TEXT EXCERPT:
-*-

Susan Smith’s piece in the “Answers to Go” section of the San Marcos Daily Record about a quote in the May edition of “Oprah” magazine may have caught your attention. The quote was from Susan Hanson’s book “Icons of Loss and Grace: Moments from the Natural World” and the quote is included at the end of this article with a handful of others. Susan teaches at Texas State and lives in San Marcos. SMGA has assisted with the honors class she teaches, Nature and the Quest for Meaning, by leading a hike through Purgatory Creek. And, her students later participated in the Bobcat Build clean up near the overlook.
Susan’s essays are poetic and read like a combination diary and daily prayer book, like a travelogue through selected hill country sets and a naturalist’s notebook. She can connect you to our earth with a few words of contemplation from her busy backyard or from under water during a near drowning experience while paddling down the San Marcos River. The readers in our area can savor every vignette, every mood or sensation evoked by our shared landscape. What a great find!
While reading Susan’s book, you may recall some of the language in the Ken Burns “docu-story, “National Parks: America’s Best Idea.” The series treats us to an engaging hike through the history of the National Parks. Television is a great medium for the telling this story as the imagery of those grand places, Yosemite, Yellowstone, Tetons, Grand Canyon, Great Smokey Mountains (and many others), helps us comprehend the grandeur of these places. The images of painters and early photographers, as was noted in our recent Naturescapes reception, are what helped convince the people in Washington and down home across America that these amazing places were worth keeping and protecting in perpetuity.
Burns’ story is replete with the people who experienced the profound joy and wonder of America’s unique landscape and the story of those who had to convince presidents, members of congress and cabinet members that conservation was a good idea. Rockefeller helped a good bit as did many landowners, clubs and Americans of all descriptions from across the land, some of whom would never get to see our amazing places.

-*-

ENTRIES SHOWN:
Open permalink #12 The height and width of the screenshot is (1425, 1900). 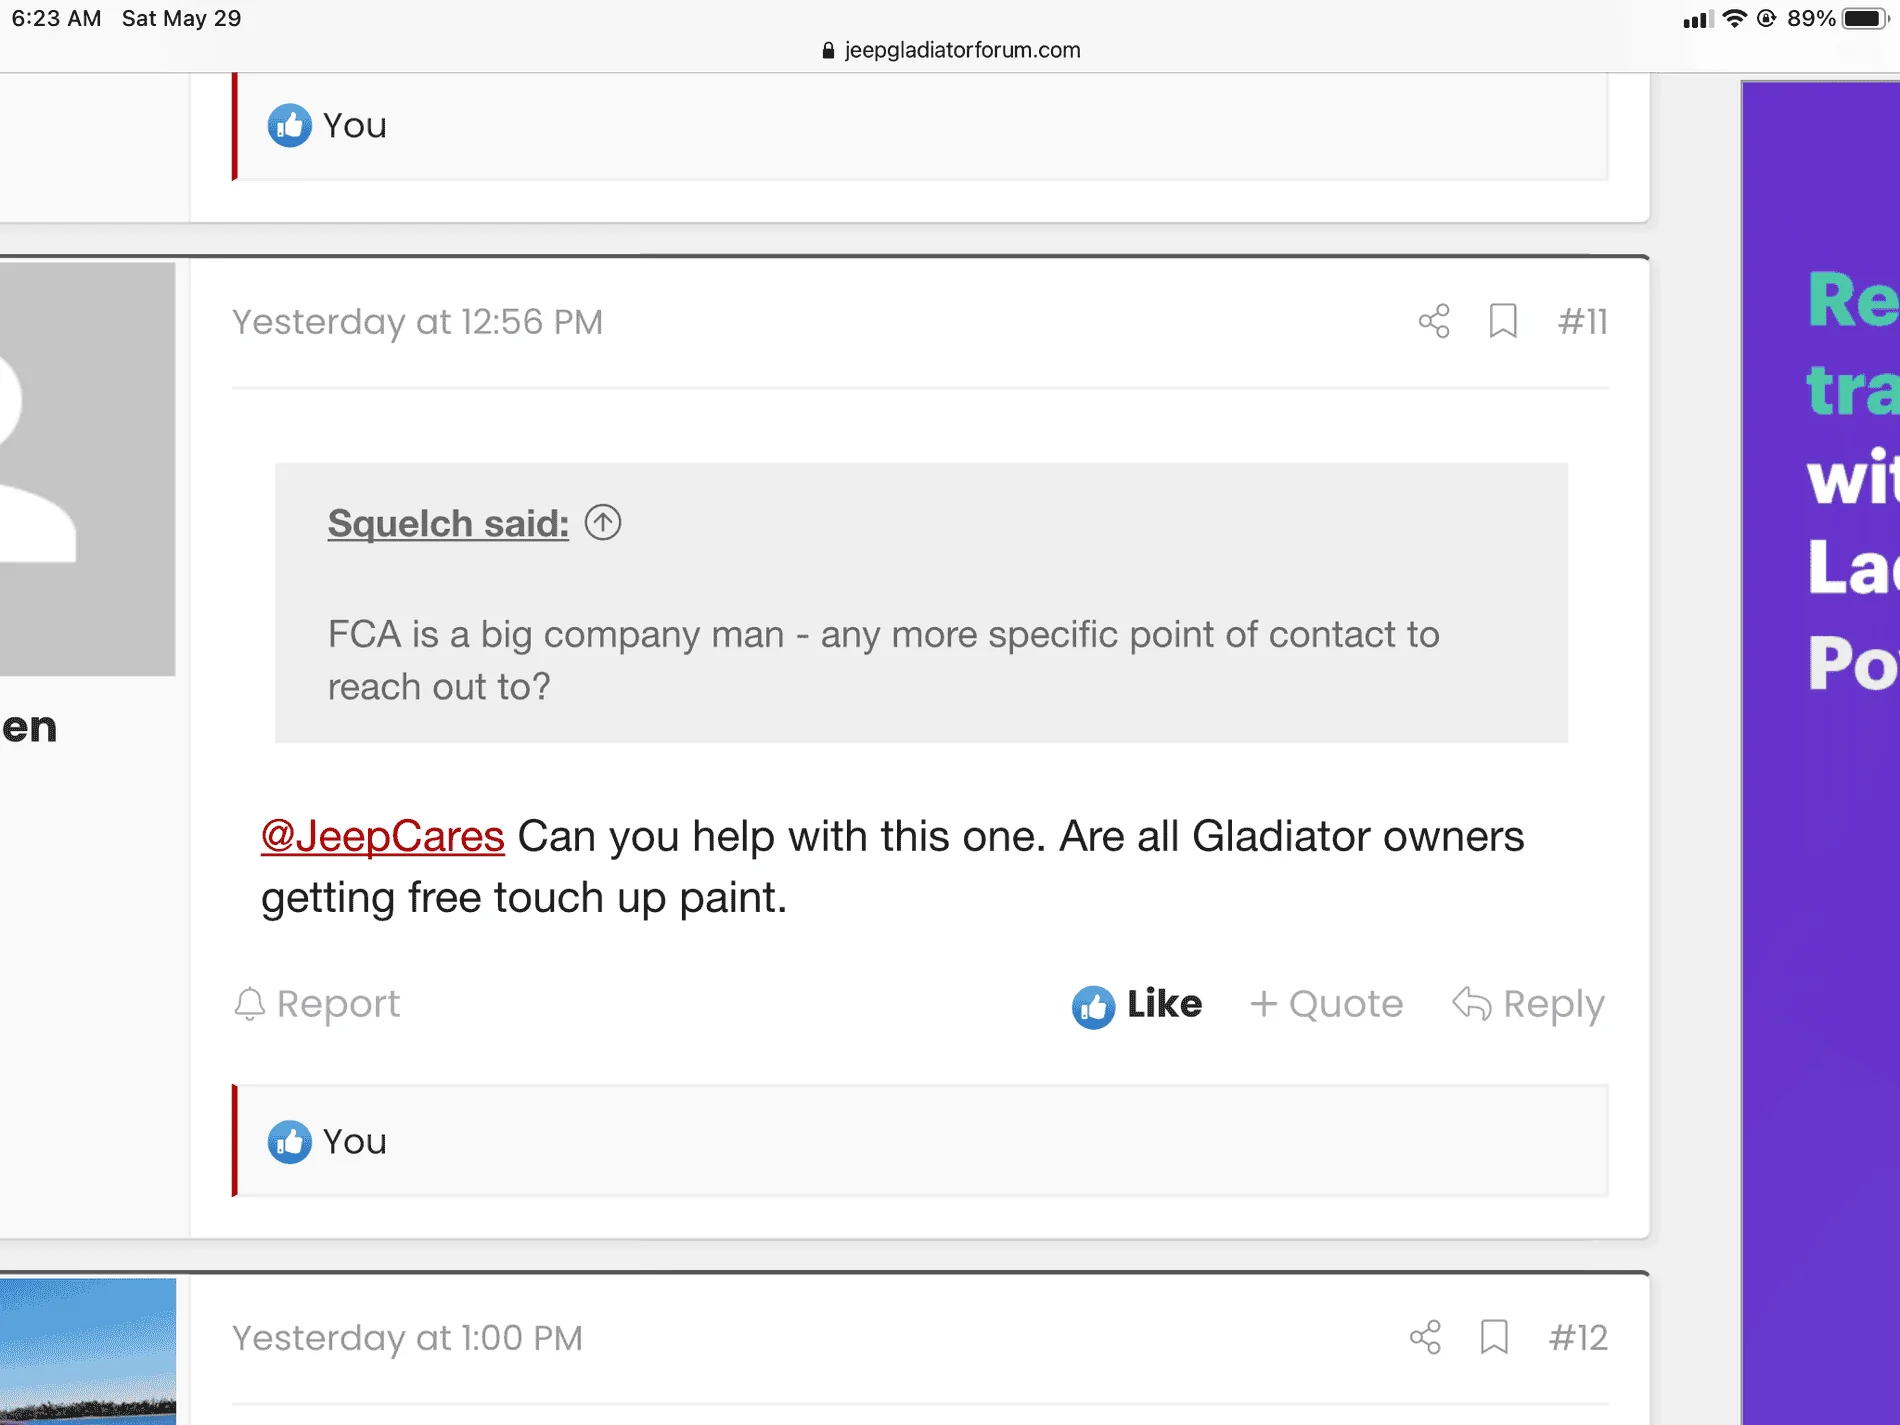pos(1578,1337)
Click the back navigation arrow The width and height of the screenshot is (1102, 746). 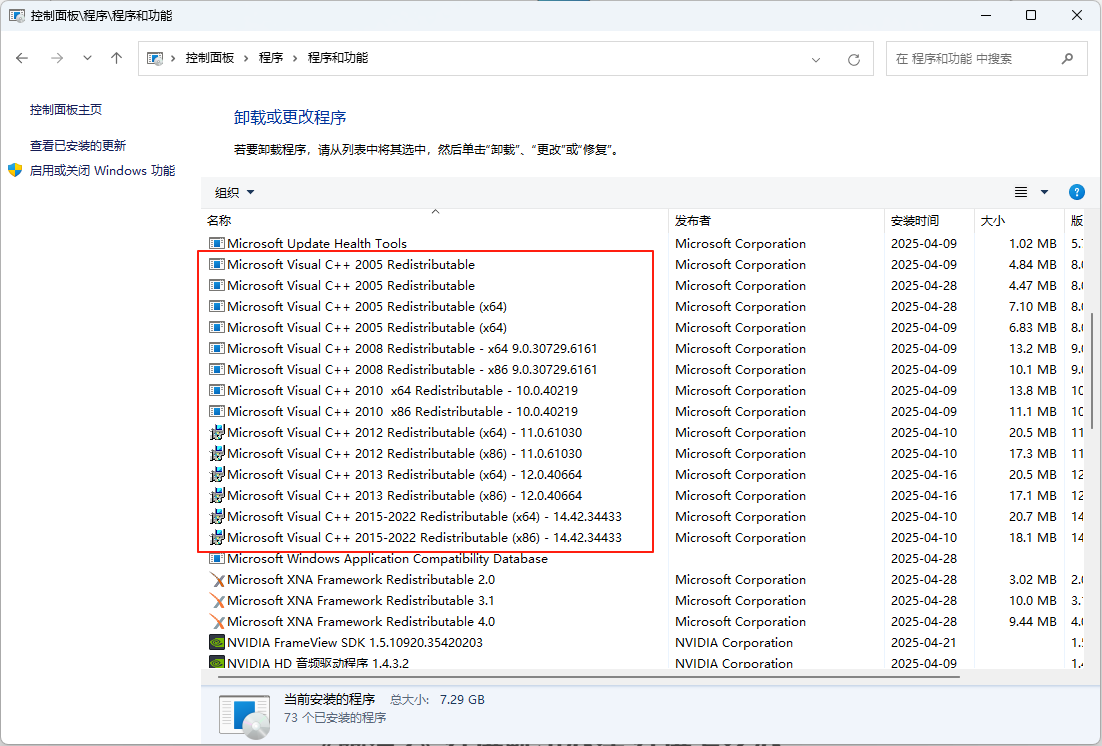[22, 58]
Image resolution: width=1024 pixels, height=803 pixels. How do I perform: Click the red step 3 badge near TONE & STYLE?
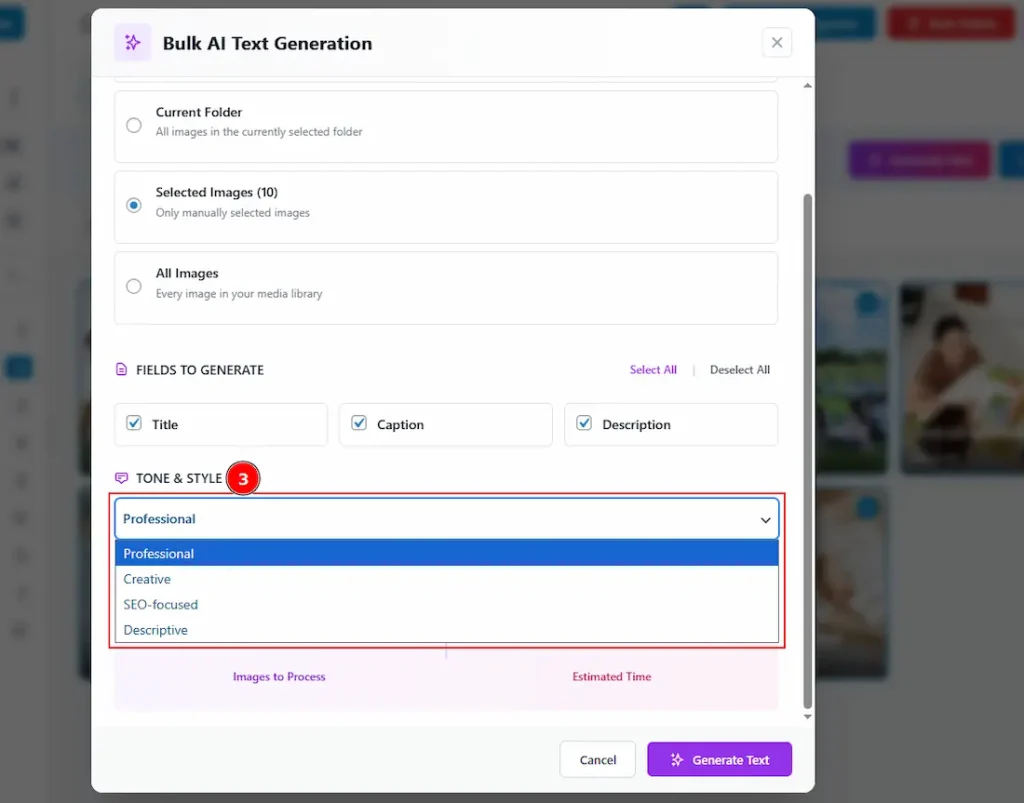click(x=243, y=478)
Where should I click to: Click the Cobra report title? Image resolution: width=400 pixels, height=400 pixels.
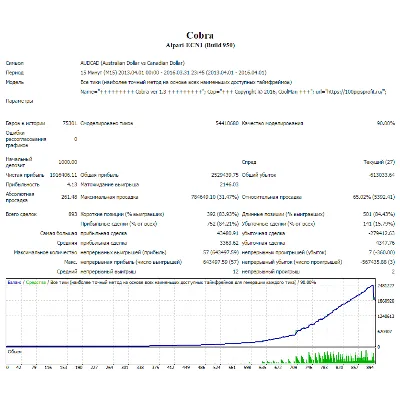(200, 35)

-*-

TO DO:
1. In the article on Susan Hanson's book, what is the name of the honors class she teaches?
2. Write the next paragraph of the article on Susan Hanson's book, picking up after its final sentence.
The items play no part in what follows and can be left aside.

TASK-BY-TASK RESULTS:
1. Nature and the Quest for Meaning

2.
The contrast between Susan’s personal, intimate scale with a landscape all of us see from our windows and the majesty of our great parks as portrayed in the Ken Burns series may seem disparate. But there is a strong sentiment in each depiction that binds them in a common understanding: our living earth can give us all the succor we need, from simple sensory pleasure to wisdom for our age. And, we must take the time to live within it and keep it.
From the essay “Homecoming”:
More and more, I realize, I turn to this natural world not just for beauty and solace, not just for pleasure and peace, but for the wisdom that I need to live. It teaches me things in a language I can hear and understand.
In the piece titled “Simple Pleasures” she ends with:
In short, forget to pay attention to the world, and what you end up with is a machine, cutting a swath through what is beautiful, alive, and green.
From “Naming Day” in a place where she reflects on a winter day near the end of the year about her place, her time.
…I am here my weary mind tells me, to be surrounded by things I cannot understand, by creatures I can glimpse but not possess. I am here to watch the leaves decay, to listen to the river utter sounds thta have no meanding for my ears. I am here to be gawked at by the birds, to be seen as the interloper that I am…
…Sitting under the cypress trees draped with Spanish moss, I will realize at last that it is ritual I’ve sought, some act to bring this old year, this old life to a close. And so, gathering twigs and leaves from atop the weathered rock, I will send them flying, one by one, into the current, naming them as they go. Deadlines, fears, anxieties of all kinds-taking the shape of cypress leaves, of bits of bark of grass, they will drift on the flowing water, will be weightlessly borne away.
Here to name what I am not, i will sit on this bank and watch as wave after wave spills over the polished rock. Here to forget, to remember that my life is more than any total of it parts, I will let the river wrap around me like the songs of birds. I will feel its sound wash over me like grace.
The Sound of Water
So, you tell yourself without alarm, this is what it’s like to drown.
Stunned that everything could come to such a sudden end-no warning, no premonitions, no time to be afraid-you think of your daughter, of what she will do when she hears. And then it stops. Your reverie is broken by a gasp. Pushed to the surface, you take a breath, cough, and fling your body hard against the toppled tree. It is all you can do, but it is not enough.
Some notes from John Muir:
Everybody needs beauty as well as bread, places to play in and pray in, where nature may heal and give strength to body and soul.
God has cared for these trees, saved them from drought, disease, avalanches, and a thousand tempests and floods. But he cannot save them from fools.
When we try to pick out anything by itself, we find it hitched to everything else in the universe.